Work request:
Write out the full listing exactly as it appears below.

Data provided:
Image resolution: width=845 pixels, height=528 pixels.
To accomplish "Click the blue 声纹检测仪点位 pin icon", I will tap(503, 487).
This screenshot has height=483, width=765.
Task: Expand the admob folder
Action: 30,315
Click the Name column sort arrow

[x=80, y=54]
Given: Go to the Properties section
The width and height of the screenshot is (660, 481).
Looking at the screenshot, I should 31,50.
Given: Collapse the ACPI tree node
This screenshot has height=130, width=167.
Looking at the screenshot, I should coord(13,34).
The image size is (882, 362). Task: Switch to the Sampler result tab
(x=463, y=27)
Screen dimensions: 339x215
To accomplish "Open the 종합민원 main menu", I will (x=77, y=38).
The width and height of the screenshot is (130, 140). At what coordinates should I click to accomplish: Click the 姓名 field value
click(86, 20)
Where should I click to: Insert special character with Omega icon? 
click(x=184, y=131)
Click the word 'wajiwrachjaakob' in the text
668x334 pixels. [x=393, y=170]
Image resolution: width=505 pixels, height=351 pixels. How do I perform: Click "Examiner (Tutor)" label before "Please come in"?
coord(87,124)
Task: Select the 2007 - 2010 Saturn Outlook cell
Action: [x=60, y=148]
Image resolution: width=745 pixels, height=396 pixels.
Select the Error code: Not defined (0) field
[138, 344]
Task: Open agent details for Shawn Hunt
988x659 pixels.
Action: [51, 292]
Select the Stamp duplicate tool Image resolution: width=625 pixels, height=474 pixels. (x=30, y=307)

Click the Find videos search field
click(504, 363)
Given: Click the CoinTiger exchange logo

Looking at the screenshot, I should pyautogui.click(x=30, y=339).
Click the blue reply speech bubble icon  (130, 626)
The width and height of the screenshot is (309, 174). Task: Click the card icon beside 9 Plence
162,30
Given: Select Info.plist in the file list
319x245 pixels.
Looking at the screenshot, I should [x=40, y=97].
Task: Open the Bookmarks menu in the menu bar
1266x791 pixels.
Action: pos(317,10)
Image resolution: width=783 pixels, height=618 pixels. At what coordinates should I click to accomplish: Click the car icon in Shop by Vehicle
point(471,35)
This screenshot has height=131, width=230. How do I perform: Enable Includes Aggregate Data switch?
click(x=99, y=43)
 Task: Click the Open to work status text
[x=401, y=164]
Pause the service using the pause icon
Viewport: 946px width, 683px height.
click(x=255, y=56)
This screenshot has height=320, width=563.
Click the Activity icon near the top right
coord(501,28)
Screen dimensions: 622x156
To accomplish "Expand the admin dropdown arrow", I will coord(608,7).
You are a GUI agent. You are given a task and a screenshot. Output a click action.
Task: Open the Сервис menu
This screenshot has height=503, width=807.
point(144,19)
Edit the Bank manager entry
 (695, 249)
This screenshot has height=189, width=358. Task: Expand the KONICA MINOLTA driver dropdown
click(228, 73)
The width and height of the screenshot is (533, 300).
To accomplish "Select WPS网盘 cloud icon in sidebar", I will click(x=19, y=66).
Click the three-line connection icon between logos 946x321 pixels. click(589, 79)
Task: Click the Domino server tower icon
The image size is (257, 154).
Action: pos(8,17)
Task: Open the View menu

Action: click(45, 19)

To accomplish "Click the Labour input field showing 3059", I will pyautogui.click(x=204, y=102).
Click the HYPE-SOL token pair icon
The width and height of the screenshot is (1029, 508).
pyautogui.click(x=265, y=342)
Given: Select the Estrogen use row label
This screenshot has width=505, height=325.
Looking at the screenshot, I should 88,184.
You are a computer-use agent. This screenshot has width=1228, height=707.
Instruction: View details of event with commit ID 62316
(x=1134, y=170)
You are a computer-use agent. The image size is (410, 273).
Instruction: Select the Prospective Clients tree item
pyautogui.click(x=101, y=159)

Task response:
Image resolution: width=845 pixels, height=528 pixels.
To accomplish "Click the blue 声纹检测仪点位 pin icon", I will tap(503, 487).
This screenshot has height=483, width=765.
Task: Expand the admob folder
Action: 30,315
Click the Name column sort arrow

[x=80, y=54]
Given: Go to the Properties section
The width and height of the screenshot is (660, 481).
Looking at the screenshot, I should 31,50.
Given: Collapse the ACPI tree node
This screenshot has height=130, width=167.
Looking at the screenshot, I should coord(13,34).
The image size is (882, 362). Task: Switch to the Sampler result tab
(x=463, y=27)
Screen dimensions: 339x215
To accomplish "Open the 종합민원 main menu", I will (x=77, y=38).
The width and height of the screenshot is (130, 140). At what coordinates should I click to accomplish: Click the 姓名 field value
click(86, 20)
Where should I click to: Insert special character with Omega icon? 
click(x=184, y=131)
Click the word 'wajiwrachjaakob' in the text
668x334 pixels. [x=393, y=170]
Image resolution: width=505 pixels, height=351 pixels. How do I perform: Click "Examiner (Tutor)" label before "Please come in"?
coord(87,124)
Task: Select the 2007 - 2010 Saturn Outlook cell
Action: [x=60, y=148]
Image resolution: width=745 pixels, height=396 pixels.
Select the Error code: Not defined (0) field
[138, 344]
Task: Open agent details for Shawn Hunt
988x659 pixels.
Action: [51, 292]
Select the Stamp duplicate tool Image resolution: width=625 pixels, height=474 pixels. (x=30, y=307)

Click the Find videos search field
click(504, 363)
Given: Click the CoinTiger exchange logo

Looking at the screenshot, I should pyautogui.click(x=30, y=339).
Click the blue reply speech bubble icon  (130, 626)
The width and height of the screenshot is (309, 174). Task: Click the card icon beside 9 Plence
162,30
Given: Select Info.plist in the file list
319x245 pixels.
Looking at the screenshot, I should [x=40, y=97].
Task: Open the Bookmarks menu in the menu bar
1266x791 pixels.
Action: pos(317,10)
Image resolution: width=783 pixels, height=618 pixels. At what coordinates should I click to accomplish: Click the car icon in Shop by Vehicle
point(471,35)
This screenshot has height=131, width=230. How do I perform: Enable Includes Aggregate Data switch?
click(x=99, y=43)
 Task: Click the Open to work status text
[x=401, y=164]
Pause the service using the pause icon
Viewport: 946px width, 683px height.
click(x=255, y=56)
This screenshot has height=320, width=563.
Click the Activity icon near the top right
coord(501,28)
Screen dimensions: 622x156
To accomplish "Expand the admin dropdown arrow", I will coord(608,7).
You are a GUI agent. You are given a task and a screenshot. Output a click action.
Task: Open the Сервис menu
This screenshot has height=503, width=807.
point(144,19)
Edit the Bank manager entry
 (695, 249)
This screenshot has height=189, width=358. Task: Expand the KONICA MINOLTA driver dropdown
click(228, 73)
The width and height of the screenshot is (533, 300).
To accomplish "Select WPS网盘 cloud icon in sidebar", I will click(x=19, y=66).
Click the three-line connection icon between logos 946x321 pixels. click(589, 79)
Task: Click the Domino server tower icon
The image size is (257, 154).
Action: pos(8,17)
Task: Open the View menu

Action: click(45, 19)

To accomplish "Click the Labour input field showing 3059", I will pyautogui.click(x=204, y=102).
Click the HYPE-SOL token pair icon
The width and height of the screenshot is (1029, 508).
pyautogui.click(x=265, y=342)
Given: Select the Estrogen use row label
This screenshot has width=505, height=325.
Looking at the screenshot, I should 88,184.
You are a computer-use agent. This screenshot has width=1228, height=707.
Instruction: View details of event with commit ID 62316
(x=1134, y=170)
You are a computer-use agent. The image size is (410, 273).
Instruction: Select the Prospective Clients tree item
pyautogui.click(x=101, y=159)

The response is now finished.